Did UBER ignore Their Brilliant Jerks?

Uber values result over anything else. Susan Fowler is an engineer who left Uber earlier this year and exposed the culture of the company. If I were to describe Uber’s culture, I would say it favors brilliant jerks. Do your job well, and we will overlook anything else. Fowler wrote on her blog about Uber’s culture and how the Human Resources department overlooked sexual harassment cases and discrimination incidents because the violators were top performers. Susan Fowler’s story is not a unique story or an isolated incident. Brilliant jerk culture is the dominant culture in most tech companies these days.
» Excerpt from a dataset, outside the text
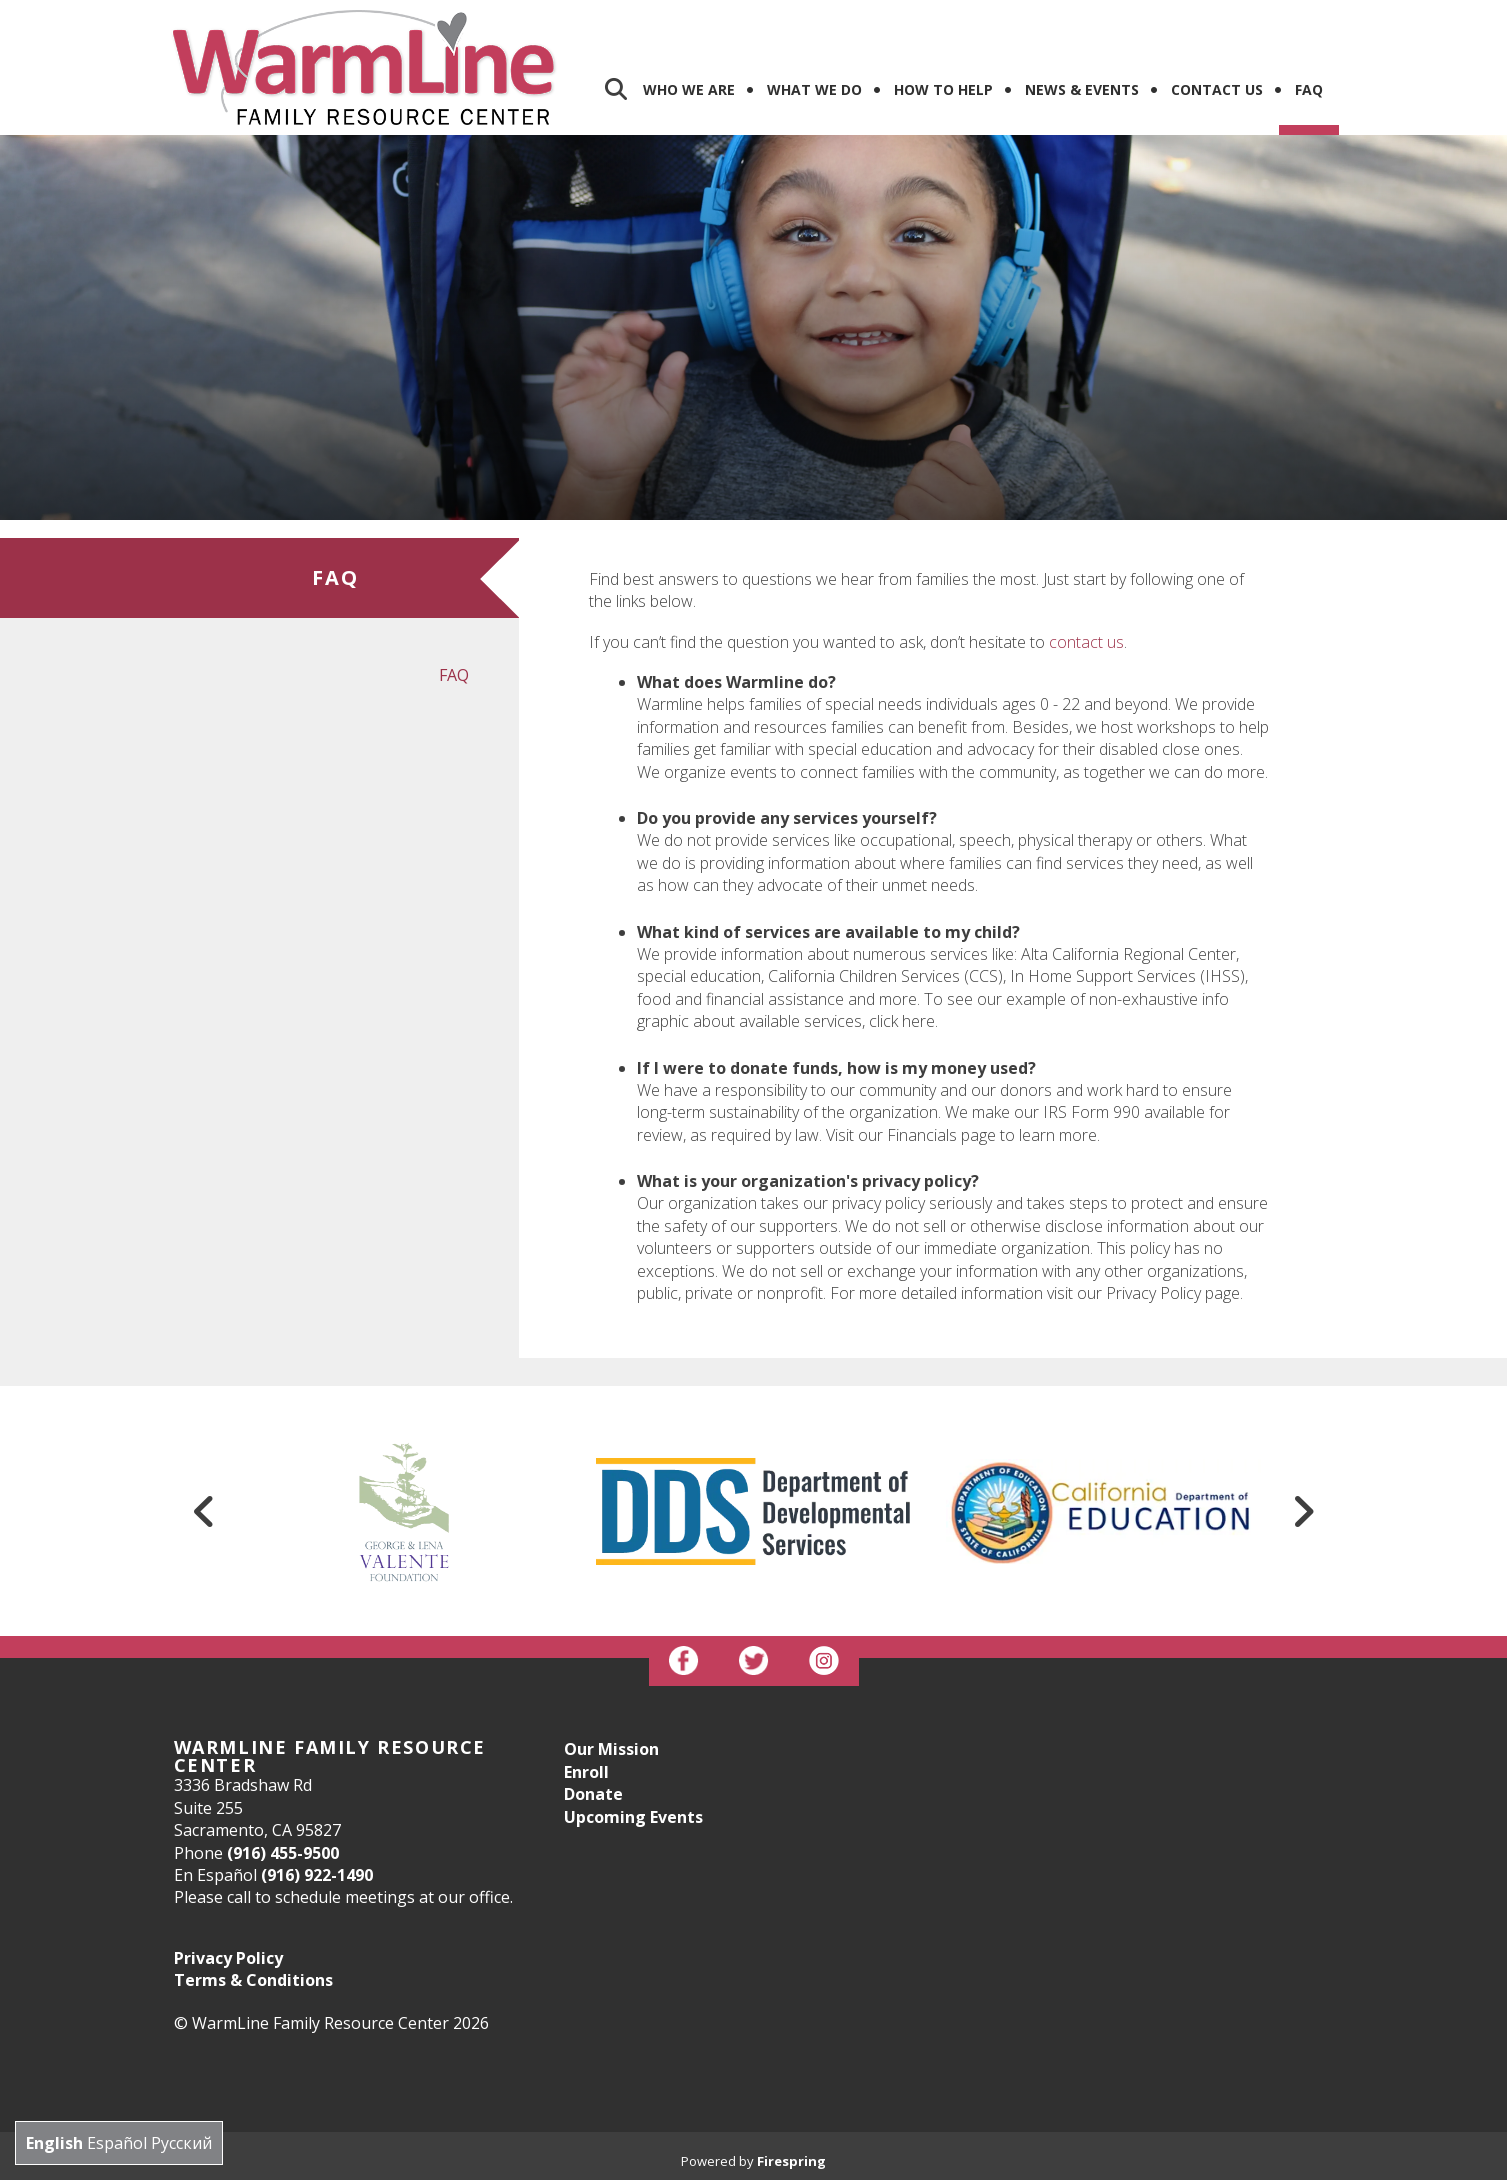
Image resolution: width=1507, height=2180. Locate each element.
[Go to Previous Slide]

Uber CEO Travis Kalanick responded by asking Arianna Huffington to investigate the sexual harassment allegations and promised to be better. Arianna Huffington's challenge is that most people who interact with the Uber CEO refer to him as a brilliant jerk. Travis Kalanick is a great businessman, but his personality is starting to affect the company’s performance. A few months ago, he had a heated argument with an Uber driver about driver’s compensation, and he acted horribly.

Uber is trying to fix their culture, but will they recover from the horrible publicity they received in the last few months? I’m monitoring the situation closely.

Aimee Lucido is another software engineer at Uber who shocked me by revealing that “60% of women have been sexually harassed in Silicon Valley.” She added that she was harassed as well. She detailed a sexual harassment incident that took place early in her career at Google that made me sick. Companies need to stop treating brilliant jerks as superstars, and they need to hold them responsible. No amount of profit justifies harassing people. The end does not justify the means.

Google is a mature company now, and we do not hear stories of sexual harassment inside their offices. Still, we need to be cognizant that the brilliant jerks culture is prevalent in many industries.


  1. Top management can reform an organization’s culture by modeling the behavior they want to see in others, holding people accountable, and rewarding proper behavior. 
  2. Most companies hire employees with great technical skills, not people who are a cultural fit. Human Resources departments must change the way they recruit new employees. Hire the right person with the right skills. The focus should be the person, not the skill. 
  3. Companies need to revamp their compensation packages to include non-financial metrics such as soft skills and cultural fit. 
  4. Top management should reward behaviors that reinforce the company’s values if you want to reinforce honesty, reward honesty. 
  5. Human Resources should have zero tolerance for behavior that violates human decency and the company culture, regardless of whether the violator is a top performer. 
  6. Human Resources should develop a system where employees feel safe to report any incident.
  7. Have a “no jerks” policy. 

Netflix CEO believes that the best method to deal with brilliant jerks is to fire them, ” Do not tolerate brilliant jerks. The cost to teamwork is too high.” Reed Hastings

Obviously, having brilliant jerks inside your organization hurts your company image, destroys the culture, and dilutes your organization's moral personality. Enron learned this when it collapsed, Google corrected the ship to ensure they would stay viable, and Uber is dealing with their brilliant jerks, but they need to be a little tougher. Top management should model the behavior they like to see, clearly communicate their values, and devise a new performance metric that measures quantitative and qualitative results. I would end with this: be a kind person, and hire kind people.